** Opening PROVIDED INFORMATION block **
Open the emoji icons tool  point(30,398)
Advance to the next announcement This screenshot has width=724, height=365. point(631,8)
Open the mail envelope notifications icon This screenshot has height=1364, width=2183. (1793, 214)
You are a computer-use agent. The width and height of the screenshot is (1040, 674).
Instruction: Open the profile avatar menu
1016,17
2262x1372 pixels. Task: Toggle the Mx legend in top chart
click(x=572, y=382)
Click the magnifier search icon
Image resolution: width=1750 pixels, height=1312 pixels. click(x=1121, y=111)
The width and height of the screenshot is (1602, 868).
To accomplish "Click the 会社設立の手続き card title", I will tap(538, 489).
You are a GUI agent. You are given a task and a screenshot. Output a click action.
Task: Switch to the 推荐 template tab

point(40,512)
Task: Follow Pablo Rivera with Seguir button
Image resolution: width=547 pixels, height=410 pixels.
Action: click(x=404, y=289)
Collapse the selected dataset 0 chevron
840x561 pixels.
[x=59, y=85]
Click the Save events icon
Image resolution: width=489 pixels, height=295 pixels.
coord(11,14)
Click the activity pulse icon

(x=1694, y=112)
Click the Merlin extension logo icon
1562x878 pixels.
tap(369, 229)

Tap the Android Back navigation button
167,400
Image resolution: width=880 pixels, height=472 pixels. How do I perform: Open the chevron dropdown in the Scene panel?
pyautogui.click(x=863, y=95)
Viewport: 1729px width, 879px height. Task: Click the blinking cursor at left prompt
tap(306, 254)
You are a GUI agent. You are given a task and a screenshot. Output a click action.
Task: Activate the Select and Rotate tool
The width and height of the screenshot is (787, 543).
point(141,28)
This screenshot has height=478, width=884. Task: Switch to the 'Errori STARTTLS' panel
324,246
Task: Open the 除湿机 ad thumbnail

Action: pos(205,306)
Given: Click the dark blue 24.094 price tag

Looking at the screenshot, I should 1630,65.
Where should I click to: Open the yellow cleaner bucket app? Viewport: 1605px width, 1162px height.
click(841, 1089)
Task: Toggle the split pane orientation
** Closing PROVIDED INFORMATION block **
**PROBLEM DESCRIPTION**
Repeat the data in full, exactly as supplied.

**EXERCISE OUTPUT**
Open the emoji icons tool  point(30,398)
Advance to the next announcement This screenshot has width=724, height=365. point(631,8)
Open the mail envelope notifications icon This screenshot has height=1364, width=2183. (1793, 214)
You are a computer-use agent. The width and height of the screenshot is (1040, 674).
Instruction: Open the profile avatar menu
1016,17
2262x1372 pixels. Task: Toggle the Mx legend in top chart
click(x=572, y=382)
Click the magnifier search icon
Image resolution: width=1750 pixels, height=1312 pixels. click(x=1121, y=111)
The width and height of the screenshot is (1602, 868).
To accomplish "Click the 会社設立の手続き card title", I will tap(538, 489).
You are a GUI agent. You are given a task and a screenshot. Output a click action.
Task: Switch to the 推荐 template tab

point(40,512)
Task: Follow Pablo Rivera with Seguir button
Image resolution: width=547 pixels, height=410 pixels.
Action: click(x=404, y=289)
Collapse the selected dataset 0 chevron
840x561 pixels.
[x=59, y=85]
Click the Save events icon
Image resolution: width=489 pixels, height=295 pixels.
coord(11,14)
Click the activity pulse icon

(x=1694, y=112)
Click the Merlin extension logo icon
1562x878 pixels.
tap(369, 229)

Tap the Android Back navigation button
167,400
Image resolution: width=880 pixels, height=472 pixels. How do I perform: Open the chevron dropdown in the Scene panel?
pyautogui.click(x=863, y=95)
Viewport: 1729px width, 879px height. Task: Click the blinking cursor at left prompt
tap(306, 254)
You are a GUI agent. You are given a task and a screenshot. Output a click action.
Task: Activate the Select and Rotate tool
The width and height of the screenshot is (787, 543).
point(141,28)
This screenshot has height=478, width=884. Task: Switch to the 'Errori STARTTLS' panel
324,246
Task: Open the 除湿机 ad thumbnail

Action: pos(205,306)
Given: Click the dark blue 24.094 price tag

Looking at the screenshot, I should 1630,65.
Where should I click to: Open the yellow cleaner bucket app? Viewport: 1605px width, 1162px height.
click(841, 1089)
Task: Toggle the split pane orientation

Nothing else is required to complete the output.